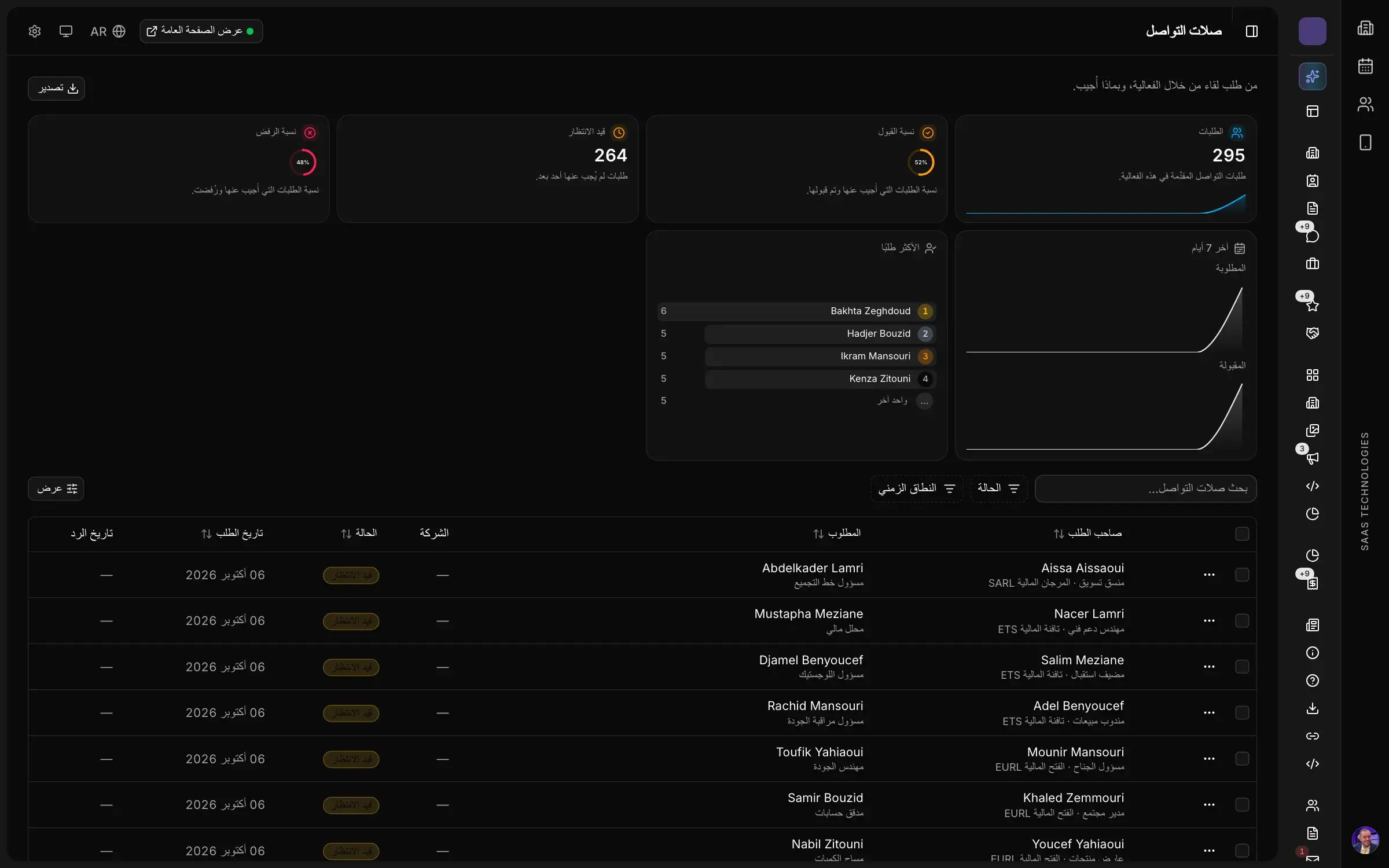Click the تصدير export button

pos(57,89)
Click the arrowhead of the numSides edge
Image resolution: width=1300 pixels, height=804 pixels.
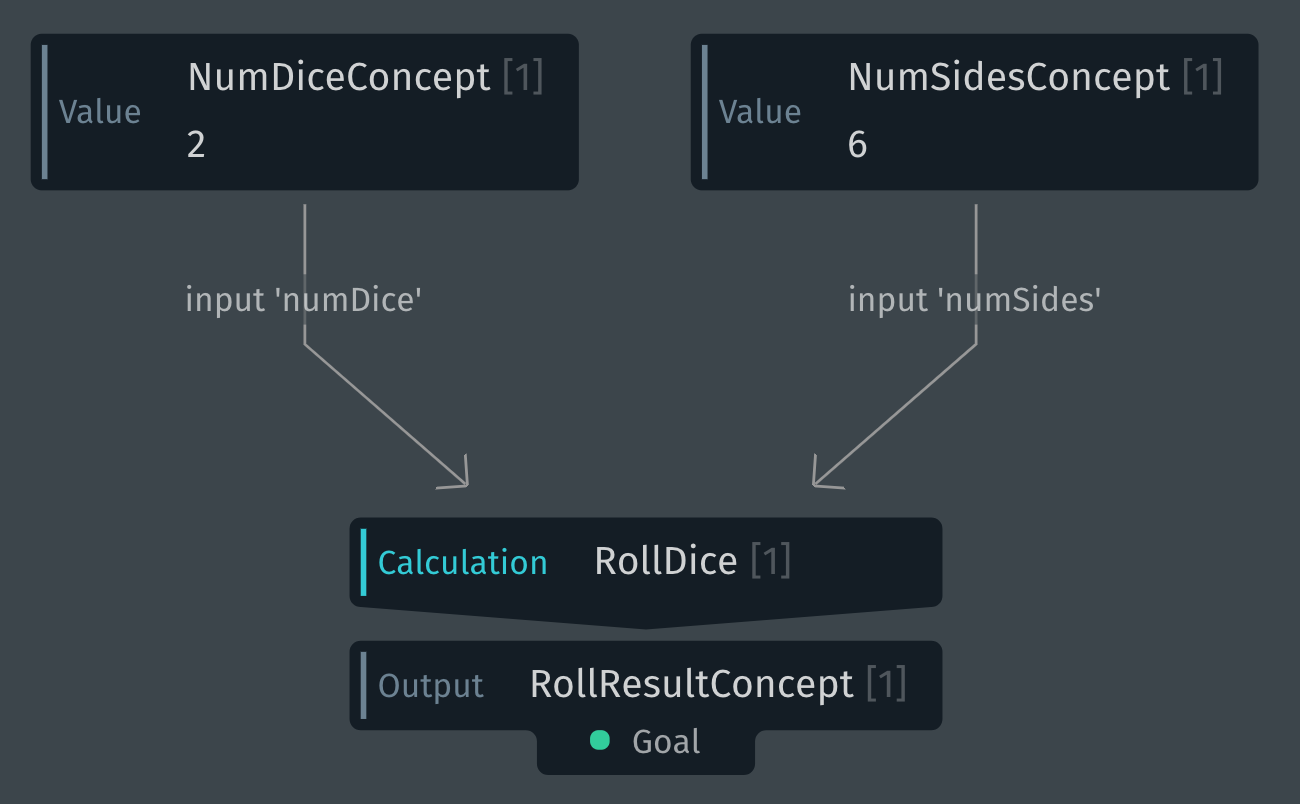[x=819, y=482]
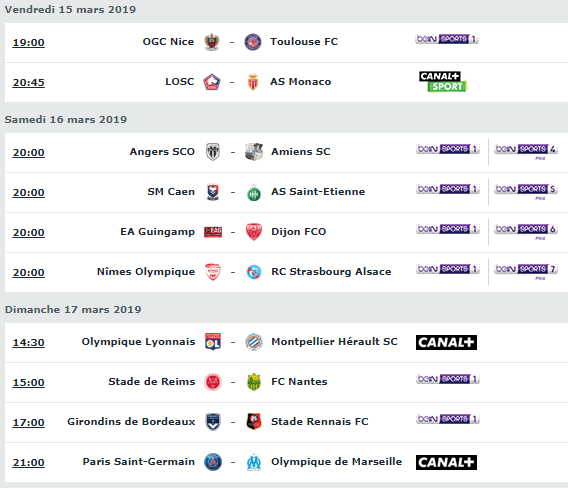The image size is (568, 488).
Task: Click the AS Monaco club crest
Action: click(253, 82)

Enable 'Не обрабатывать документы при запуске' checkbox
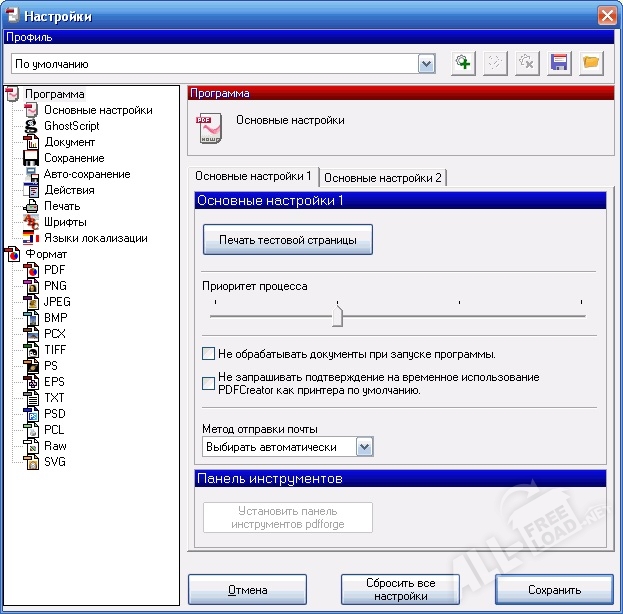pos(209,354)
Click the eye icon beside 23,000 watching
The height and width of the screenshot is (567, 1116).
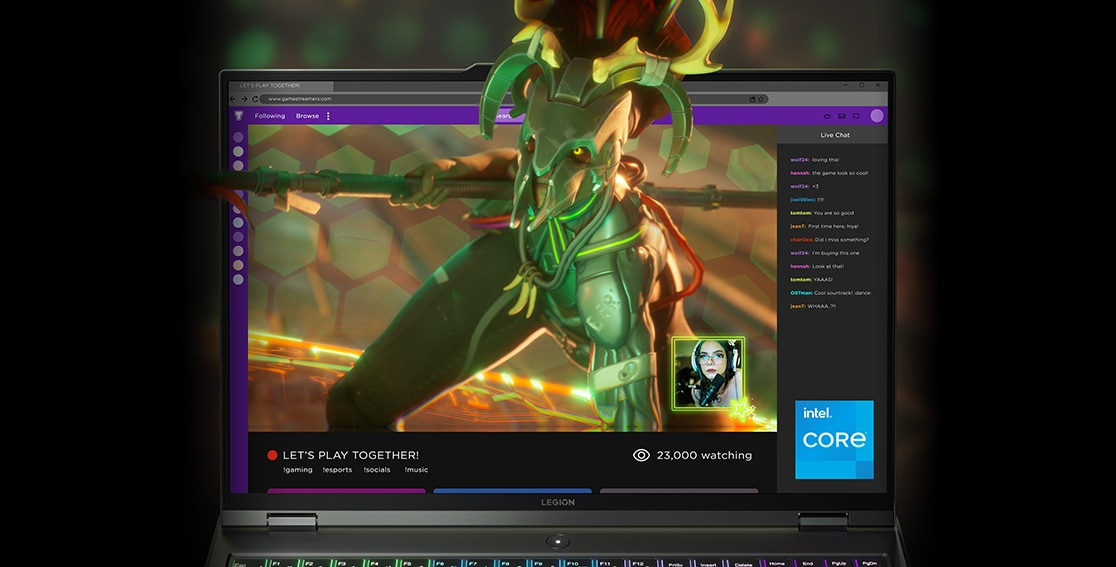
#####
#### [About this task]
Output, exactly and without pictures, the span of lines that starts at the line containing "Click the arrowhead of the numSides edge" and ends at the last line above.

#### [Result]
Click the arrowhead of the numSides edge
Image resolution: width=1300 pixels, height=804 pixels.
[x=819, y=482]
The image size is (568, 488).
Task: Click the AS Monaco club crest
Action: click(253, 82)

Enable 'Не обрабатывать документы при запуске' checkbox
pos(209,354)
Click the eye icon beside 23,000 watching
The height and width of the screenshot is (567, 1116).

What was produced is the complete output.